[Pixel coordinate grounding data]
········
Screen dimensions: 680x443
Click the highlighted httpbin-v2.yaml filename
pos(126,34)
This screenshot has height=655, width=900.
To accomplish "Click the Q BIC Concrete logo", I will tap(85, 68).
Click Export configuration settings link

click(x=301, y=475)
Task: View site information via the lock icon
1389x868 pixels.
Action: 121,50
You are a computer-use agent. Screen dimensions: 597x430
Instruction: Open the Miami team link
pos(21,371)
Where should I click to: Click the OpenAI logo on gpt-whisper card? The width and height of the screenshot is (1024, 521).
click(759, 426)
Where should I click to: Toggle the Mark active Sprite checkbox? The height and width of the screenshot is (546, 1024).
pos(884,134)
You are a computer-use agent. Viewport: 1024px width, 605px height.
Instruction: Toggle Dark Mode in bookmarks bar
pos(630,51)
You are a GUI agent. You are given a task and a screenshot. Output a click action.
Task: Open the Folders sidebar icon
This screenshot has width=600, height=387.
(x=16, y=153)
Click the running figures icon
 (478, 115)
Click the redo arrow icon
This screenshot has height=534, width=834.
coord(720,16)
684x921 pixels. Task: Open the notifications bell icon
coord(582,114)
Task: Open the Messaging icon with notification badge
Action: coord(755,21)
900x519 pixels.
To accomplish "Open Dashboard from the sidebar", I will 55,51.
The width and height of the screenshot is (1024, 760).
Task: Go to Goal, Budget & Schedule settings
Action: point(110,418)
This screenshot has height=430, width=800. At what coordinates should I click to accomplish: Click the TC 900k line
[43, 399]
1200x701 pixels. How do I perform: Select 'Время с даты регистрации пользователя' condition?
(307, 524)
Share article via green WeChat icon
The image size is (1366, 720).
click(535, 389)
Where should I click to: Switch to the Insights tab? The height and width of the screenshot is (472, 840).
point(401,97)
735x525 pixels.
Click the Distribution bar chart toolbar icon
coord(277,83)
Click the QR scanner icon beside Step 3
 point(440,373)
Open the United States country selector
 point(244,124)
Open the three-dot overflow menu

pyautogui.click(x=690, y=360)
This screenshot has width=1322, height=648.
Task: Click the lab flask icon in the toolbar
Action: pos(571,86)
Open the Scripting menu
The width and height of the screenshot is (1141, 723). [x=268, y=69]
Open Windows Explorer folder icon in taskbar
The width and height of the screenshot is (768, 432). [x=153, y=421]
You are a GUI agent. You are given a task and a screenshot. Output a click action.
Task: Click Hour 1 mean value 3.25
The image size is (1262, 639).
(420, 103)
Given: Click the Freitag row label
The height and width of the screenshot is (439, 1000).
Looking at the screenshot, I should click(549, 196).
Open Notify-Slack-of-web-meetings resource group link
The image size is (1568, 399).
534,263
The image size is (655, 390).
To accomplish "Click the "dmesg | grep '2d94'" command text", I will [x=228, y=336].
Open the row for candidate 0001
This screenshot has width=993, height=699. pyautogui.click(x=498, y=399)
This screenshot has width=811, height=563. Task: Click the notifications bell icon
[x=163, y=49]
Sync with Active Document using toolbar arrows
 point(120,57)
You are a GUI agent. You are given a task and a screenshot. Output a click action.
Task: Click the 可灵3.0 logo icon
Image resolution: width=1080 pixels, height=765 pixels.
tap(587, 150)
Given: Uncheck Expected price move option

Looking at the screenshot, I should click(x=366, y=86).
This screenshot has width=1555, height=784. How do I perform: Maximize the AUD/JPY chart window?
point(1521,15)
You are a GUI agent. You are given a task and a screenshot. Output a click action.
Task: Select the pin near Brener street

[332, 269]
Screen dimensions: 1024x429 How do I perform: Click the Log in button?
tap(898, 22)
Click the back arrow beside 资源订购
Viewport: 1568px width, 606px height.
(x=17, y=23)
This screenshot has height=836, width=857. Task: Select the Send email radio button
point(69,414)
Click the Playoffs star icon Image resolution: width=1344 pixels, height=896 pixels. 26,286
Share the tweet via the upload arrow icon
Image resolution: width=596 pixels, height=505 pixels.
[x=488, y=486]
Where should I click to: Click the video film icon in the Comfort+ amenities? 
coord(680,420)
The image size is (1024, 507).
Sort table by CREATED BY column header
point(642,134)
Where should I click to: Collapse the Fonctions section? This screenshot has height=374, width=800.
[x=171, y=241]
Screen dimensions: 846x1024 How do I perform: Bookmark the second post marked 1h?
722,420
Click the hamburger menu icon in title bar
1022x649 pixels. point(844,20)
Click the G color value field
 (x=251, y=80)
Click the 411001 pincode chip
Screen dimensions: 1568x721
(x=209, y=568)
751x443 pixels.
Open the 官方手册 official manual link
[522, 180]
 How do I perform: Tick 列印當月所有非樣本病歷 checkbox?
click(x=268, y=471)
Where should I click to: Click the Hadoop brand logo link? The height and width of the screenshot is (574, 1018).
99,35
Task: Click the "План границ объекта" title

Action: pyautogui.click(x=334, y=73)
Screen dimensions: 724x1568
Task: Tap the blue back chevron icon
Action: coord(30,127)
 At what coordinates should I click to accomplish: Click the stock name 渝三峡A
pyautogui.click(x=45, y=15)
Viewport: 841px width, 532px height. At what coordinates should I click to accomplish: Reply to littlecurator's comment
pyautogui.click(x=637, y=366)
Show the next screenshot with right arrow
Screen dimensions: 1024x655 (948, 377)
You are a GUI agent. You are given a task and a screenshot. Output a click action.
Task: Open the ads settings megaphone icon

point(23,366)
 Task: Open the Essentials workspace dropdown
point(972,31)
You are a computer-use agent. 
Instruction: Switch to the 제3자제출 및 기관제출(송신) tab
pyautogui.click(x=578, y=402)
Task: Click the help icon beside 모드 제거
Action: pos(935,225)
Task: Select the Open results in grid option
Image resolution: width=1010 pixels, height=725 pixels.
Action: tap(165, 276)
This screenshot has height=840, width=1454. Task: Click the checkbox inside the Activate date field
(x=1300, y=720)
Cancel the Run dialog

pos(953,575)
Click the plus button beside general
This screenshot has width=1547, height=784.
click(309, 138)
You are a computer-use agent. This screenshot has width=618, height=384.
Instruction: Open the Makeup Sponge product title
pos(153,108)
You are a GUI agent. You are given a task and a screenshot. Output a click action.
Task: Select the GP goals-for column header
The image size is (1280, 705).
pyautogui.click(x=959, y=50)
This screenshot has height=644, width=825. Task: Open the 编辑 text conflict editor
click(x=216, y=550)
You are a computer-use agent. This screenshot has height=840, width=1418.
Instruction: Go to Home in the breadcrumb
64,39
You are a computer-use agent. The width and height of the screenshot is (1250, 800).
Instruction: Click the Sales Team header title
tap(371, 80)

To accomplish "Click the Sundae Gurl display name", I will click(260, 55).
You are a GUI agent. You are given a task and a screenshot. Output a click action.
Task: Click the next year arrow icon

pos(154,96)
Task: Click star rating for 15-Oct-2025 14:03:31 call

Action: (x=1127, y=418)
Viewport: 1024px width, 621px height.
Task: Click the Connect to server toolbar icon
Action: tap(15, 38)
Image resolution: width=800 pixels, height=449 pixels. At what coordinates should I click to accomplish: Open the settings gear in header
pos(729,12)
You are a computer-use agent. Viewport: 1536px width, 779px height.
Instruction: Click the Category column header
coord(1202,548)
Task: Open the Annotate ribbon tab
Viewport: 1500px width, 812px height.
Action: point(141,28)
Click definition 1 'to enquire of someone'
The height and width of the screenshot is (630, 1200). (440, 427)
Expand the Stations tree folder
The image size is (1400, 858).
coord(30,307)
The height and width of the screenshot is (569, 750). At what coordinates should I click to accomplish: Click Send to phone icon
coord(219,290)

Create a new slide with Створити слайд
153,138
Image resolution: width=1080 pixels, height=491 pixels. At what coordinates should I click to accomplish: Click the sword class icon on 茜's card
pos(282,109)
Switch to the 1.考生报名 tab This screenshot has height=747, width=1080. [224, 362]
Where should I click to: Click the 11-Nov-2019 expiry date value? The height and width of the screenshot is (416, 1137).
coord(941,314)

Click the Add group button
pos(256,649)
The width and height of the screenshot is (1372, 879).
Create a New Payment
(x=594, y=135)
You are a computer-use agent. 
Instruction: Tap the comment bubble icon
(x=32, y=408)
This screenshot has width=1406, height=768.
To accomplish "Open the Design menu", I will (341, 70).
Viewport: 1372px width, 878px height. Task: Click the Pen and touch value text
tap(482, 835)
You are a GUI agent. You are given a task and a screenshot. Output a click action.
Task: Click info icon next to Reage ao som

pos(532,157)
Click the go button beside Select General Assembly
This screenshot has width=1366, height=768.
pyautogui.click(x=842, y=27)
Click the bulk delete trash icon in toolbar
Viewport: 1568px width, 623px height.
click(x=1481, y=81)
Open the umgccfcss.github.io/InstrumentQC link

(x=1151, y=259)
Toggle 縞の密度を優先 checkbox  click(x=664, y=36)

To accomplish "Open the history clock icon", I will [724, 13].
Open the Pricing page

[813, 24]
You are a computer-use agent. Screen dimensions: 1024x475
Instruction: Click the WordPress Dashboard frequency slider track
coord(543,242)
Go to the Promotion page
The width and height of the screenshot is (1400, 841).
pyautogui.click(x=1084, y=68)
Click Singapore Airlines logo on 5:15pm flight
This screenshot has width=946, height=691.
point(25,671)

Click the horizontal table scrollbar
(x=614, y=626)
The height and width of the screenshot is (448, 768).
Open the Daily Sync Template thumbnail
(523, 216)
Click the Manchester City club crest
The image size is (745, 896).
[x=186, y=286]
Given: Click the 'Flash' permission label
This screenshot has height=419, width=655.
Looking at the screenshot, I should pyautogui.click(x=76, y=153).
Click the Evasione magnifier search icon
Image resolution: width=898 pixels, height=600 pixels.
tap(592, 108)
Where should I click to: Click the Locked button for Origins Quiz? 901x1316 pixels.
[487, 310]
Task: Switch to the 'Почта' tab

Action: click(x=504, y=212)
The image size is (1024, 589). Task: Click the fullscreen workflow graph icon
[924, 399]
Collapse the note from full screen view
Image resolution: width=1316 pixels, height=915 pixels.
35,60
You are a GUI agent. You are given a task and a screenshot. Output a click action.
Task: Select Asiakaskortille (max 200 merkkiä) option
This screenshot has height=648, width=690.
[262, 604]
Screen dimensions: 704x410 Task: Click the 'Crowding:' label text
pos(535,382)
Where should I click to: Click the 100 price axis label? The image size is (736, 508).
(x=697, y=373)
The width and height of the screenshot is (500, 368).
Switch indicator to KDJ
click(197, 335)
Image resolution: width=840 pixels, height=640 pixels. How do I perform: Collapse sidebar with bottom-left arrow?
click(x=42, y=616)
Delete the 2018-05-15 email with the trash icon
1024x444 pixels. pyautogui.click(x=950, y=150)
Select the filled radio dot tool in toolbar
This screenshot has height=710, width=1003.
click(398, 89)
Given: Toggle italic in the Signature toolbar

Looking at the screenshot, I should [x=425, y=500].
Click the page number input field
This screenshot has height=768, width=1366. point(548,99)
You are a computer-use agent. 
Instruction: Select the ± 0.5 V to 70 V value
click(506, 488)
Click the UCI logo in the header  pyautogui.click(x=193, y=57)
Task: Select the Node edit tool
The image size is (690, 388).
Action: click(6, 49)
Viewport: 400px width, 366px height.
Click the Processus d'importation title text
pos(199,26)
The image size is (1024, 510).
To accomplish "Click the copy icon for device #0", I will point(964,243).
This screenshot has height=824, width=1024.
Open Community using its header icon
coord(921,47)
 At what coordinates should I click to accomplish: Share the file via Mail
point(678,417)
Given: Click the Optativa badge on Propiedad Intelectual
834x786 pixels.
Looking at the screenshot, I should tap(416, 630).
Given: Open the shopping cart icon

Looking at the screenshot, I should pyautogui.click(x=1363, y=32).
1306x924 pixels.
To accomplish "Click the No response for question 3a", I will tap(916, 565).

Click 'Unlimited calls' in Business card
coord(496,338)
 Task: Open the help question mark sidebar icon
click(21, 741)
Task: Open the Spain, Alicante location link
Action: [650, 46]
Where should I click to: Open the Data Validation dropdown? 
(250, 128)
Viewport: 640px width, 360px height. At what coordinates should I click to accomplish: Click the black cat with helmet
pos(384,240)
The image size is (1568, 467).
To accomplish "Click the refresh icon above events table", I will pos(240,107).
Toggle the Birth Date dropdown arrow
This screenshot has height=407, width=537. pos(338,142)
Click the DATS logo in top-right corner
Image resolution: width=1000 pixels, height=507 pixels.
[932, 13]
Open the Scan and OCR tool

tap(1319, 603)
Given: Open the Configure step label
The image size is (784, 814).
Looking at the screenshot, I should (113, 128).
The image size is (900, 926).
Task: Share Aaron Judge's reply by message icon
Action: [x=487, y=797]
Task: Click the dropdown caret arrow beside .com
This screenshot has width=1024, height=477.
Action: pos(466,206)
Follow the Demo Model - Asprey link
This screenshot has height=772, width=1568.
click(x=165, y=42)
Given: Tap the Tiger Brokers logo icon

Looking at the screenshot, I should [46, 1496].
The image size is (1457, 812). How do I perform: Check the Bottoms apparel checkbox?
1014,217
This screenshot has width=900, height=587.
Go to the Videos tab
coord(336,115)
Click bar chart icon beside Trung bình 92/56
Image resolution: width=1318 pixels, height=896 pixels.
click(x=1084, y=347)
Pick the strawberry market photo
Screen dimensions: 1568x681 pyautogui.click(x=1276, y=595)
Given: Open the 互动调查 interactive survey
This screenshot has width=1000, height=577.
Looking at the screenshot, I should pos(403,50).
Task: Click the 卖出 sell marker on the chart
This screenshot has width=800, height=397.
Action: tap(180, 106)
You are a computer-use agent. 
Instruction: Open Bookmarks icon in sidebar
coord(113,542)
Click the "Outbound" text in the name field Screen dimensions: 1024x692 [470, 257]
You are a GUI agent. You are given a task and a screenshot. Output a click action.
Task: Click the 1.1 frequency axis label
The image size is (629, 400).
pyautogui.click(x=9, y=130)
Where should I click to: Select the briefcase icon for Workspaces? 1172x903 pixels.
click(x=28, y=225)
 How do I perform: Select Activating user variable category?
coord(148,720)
········
YOUR ASSIGNMENT:
Where a line of the records holds the word "computer", copy that line.

REPLY TO THE TASK:
You are a computer-use agent. Screen dimensions: 597x430
You are a computer-use agent. Viewport: 1024px width, 605px height.
You are a computer-use agent. 
You are a computer-use agent. This screenshot has width=618, height=384.
You are a computer-use agent. This screenshot has height=840, width=1418.
You are a computer-use agent. The width and height of the screenshot is (1250, 800).
You are a computer-use agent. Viewport: 1536px width, 779px height.
You are a computer-use agent. 
You are a computer-use agent. Screen dimensions: 1024x475
You are a computer-use agent. 
You are a computer-use agent. 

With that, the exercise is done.